Thank you very much, nice reference! –  draks ... Nov 26 '12 at 23:03

Based on EuYu, it appears there is no such graph. I originally deleted my answer after that. But, now I put it back so the code is visible. This code will find examples of graphs that satisfy all the conditions EXCEPT the unique Hamilton cycle.

Using Sage, including the nauty generator of graphs, we can generate all graphs with 3 * ord / 2 edges easily. Of course, we only need check graphs with even order as well. So, this should go quick for graphs of small order. But, even at order 12 it might take a very long time. There are over 10 billion graphs of order 12, not sure how many have 18 edges exactly.

# ord must be even
ord = 12
num_edges = 3 * (ord/2)
# This is the string that gets put in the nauty generator to tell it which
# graphs to generate
# E.g., "12 18:18 -c" says generate order 12 graphs with 18 edges that are connected.

• • • •

▶ [EXERCISE OBJECTIVE] Reproduce the part of the Hamilton-cycle thread that begins with the words "# This is the" and stops after "that are connected.".

▶ [DATASET EXCERPT]
• • • •

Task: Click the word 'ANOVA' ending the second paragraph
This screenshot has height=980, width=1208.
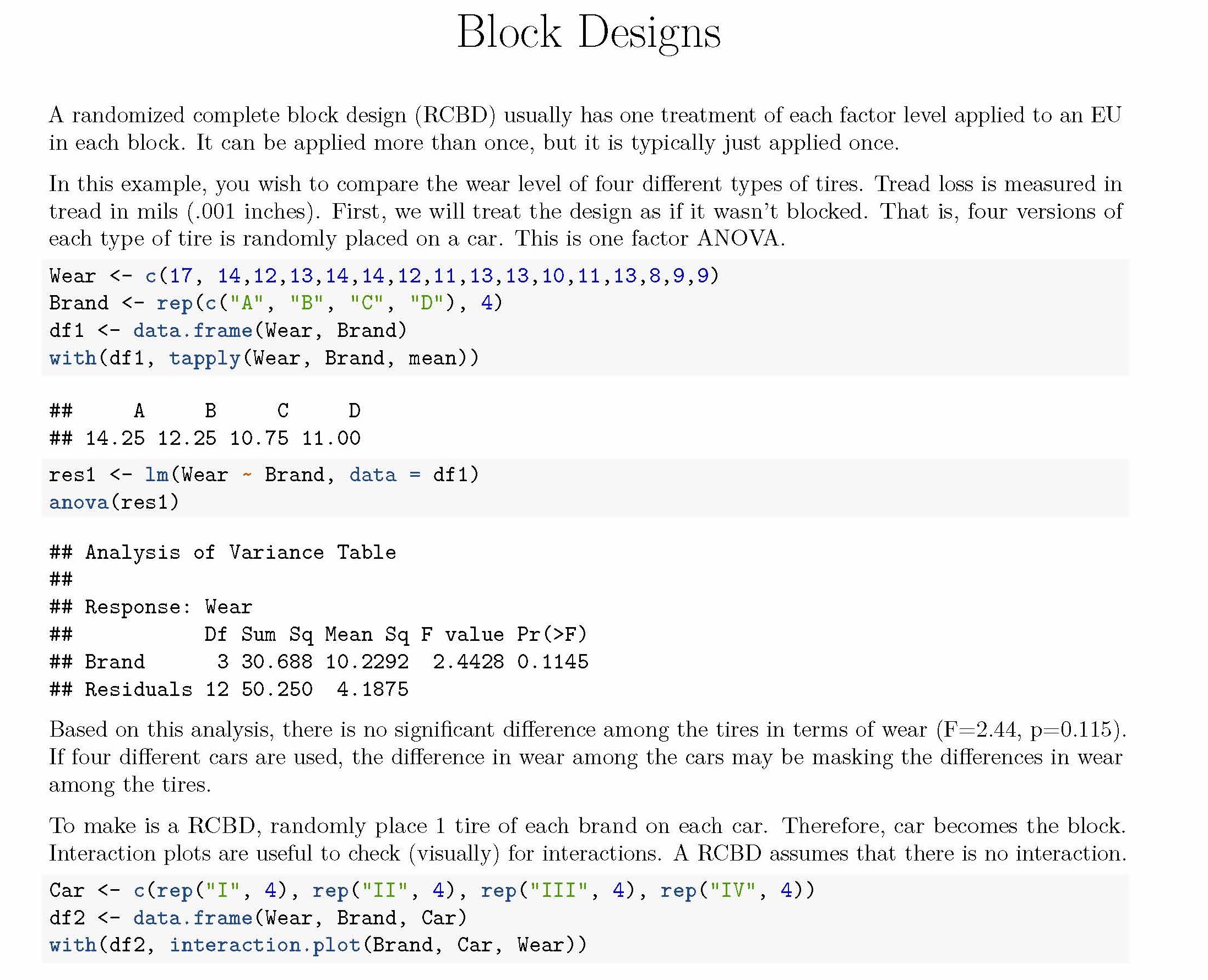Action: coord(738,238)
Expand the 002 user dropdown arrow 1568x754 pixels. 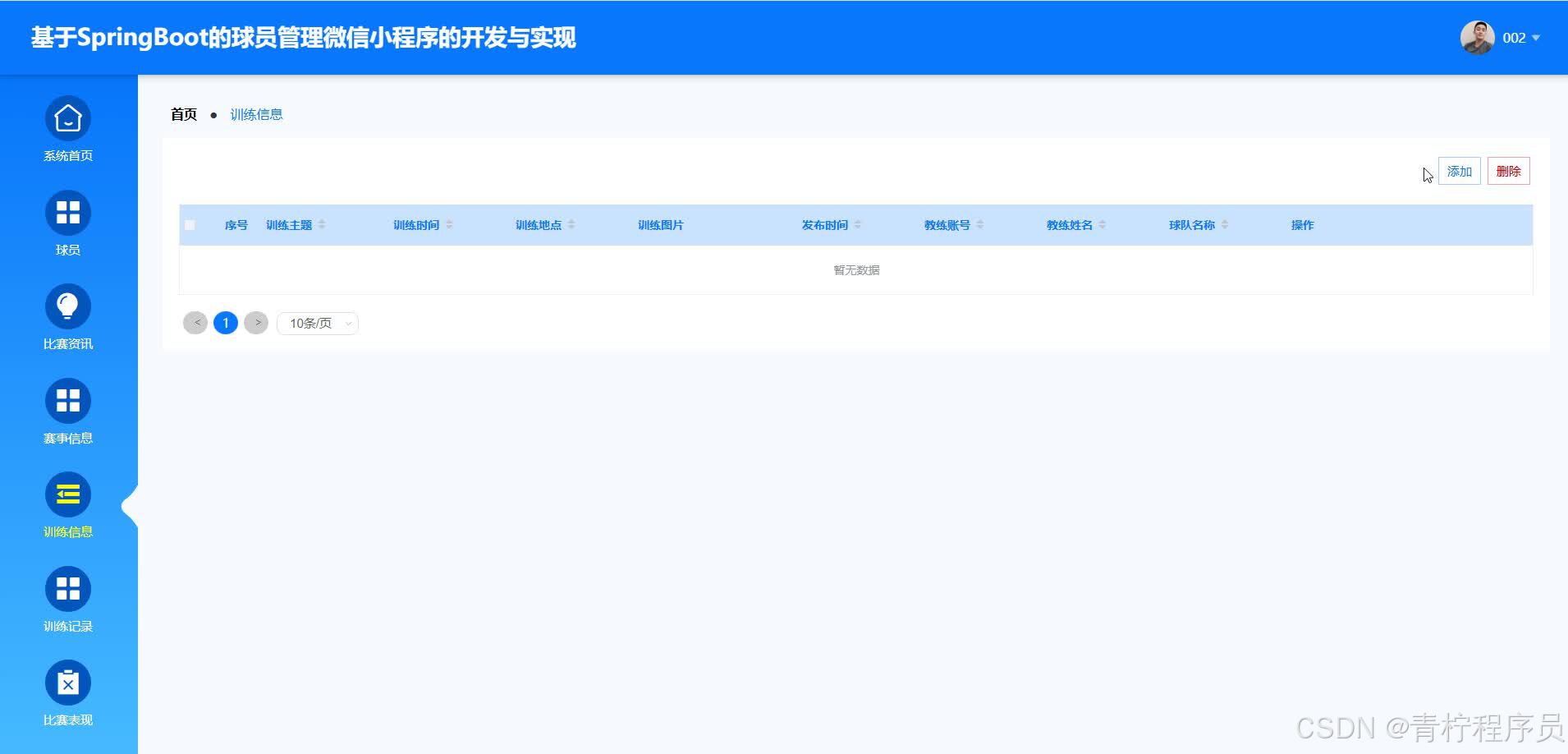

• • • •

▶ [TASK ANSWER]
# This is the string that gets put in the nauty generator to tell it which
# graphs to generate
# E.g., "12 18:18 -c" says generate order 12 graphs with 18 edges that are connected.